An Extension to OpenID Authentication is a protocol that "piggybacks" on the authentication request and response. Extensions are useful for providing extra information about an authentication request or response as well as providing extra information about the subject of the authentication response.

OpenID extensions are identified by a Type URI. The Type URI MAY be used as the value of an <xrd:Type> element of an OpenID <xrd:Service> element in an XRDS document associated with a Claimed Identifier. The Type URI is also used to associate key-value pairs in messages with the extension.

To associate keys and values in a message with an extension, the key MUST be associated with the Type URI. To associate keys with a Type URI, establish an alias by adding a key prefixed with "openid.ns." and ending with the alias text whose value is the Type URI. Once an alias has been established, all pairs in the message whose keys start with "openid." followed by the alias text, followed by a period or the end of the key are associated with that extension. This mechanism is similar to the XML namespaces.

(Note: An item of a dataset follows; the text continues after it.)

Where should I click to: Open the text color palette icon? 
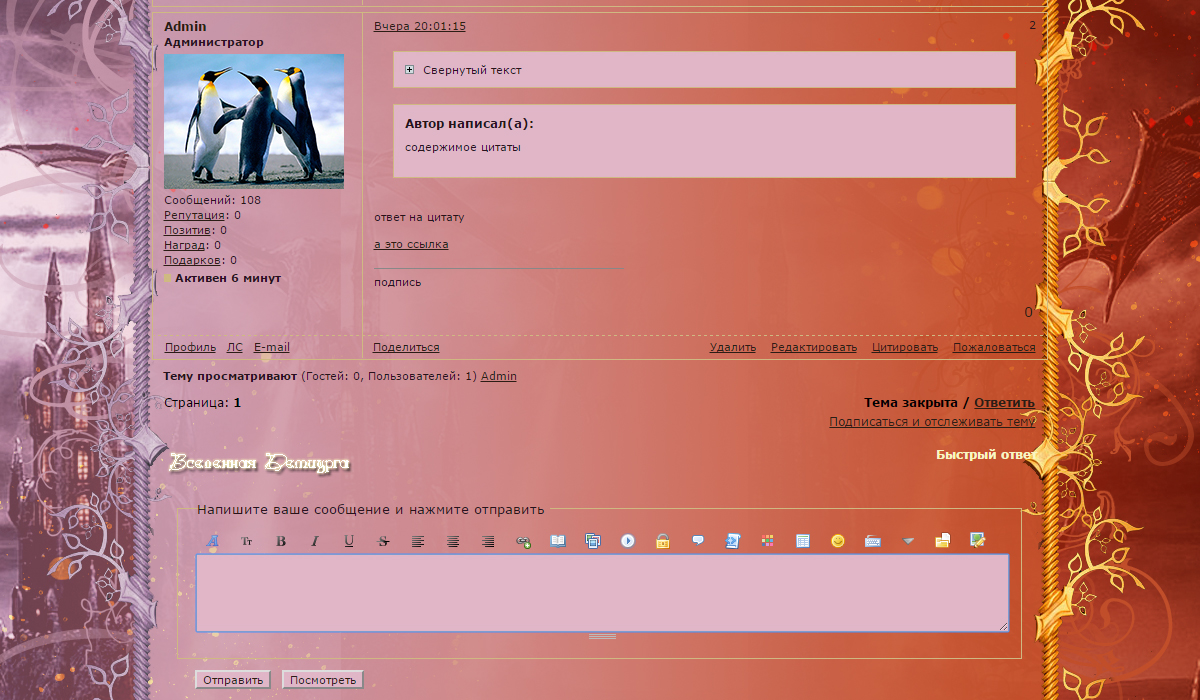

A namespace alias MUST NOT contain a period and MUST NOT be the same as another namespace alias in the same message. A namespace alias also MUST NOT be in the following list of disallowed aliases:

A namespace MUST NOT be assigned more than one alias in the same message. If a message is a response to another message, the response MAY use a different alias to refer to the same namespace.

Non-normative example:

An extension's type URI is "<http://example.com/ext/1.0>".

openid.ns.x=http://example.com/ext/1.0

openid.x=example

openid.x.foo=bar

openid.xx=notx

In this example, the keys "openid.x" and "openid.x.foo" are associated with the extension; the "openid.xx" key is not.

Extensions MUST NOT define multiple parameters with the same name. Extensions that need to send multiple values for the same parameter name must define their own conventions for doing so.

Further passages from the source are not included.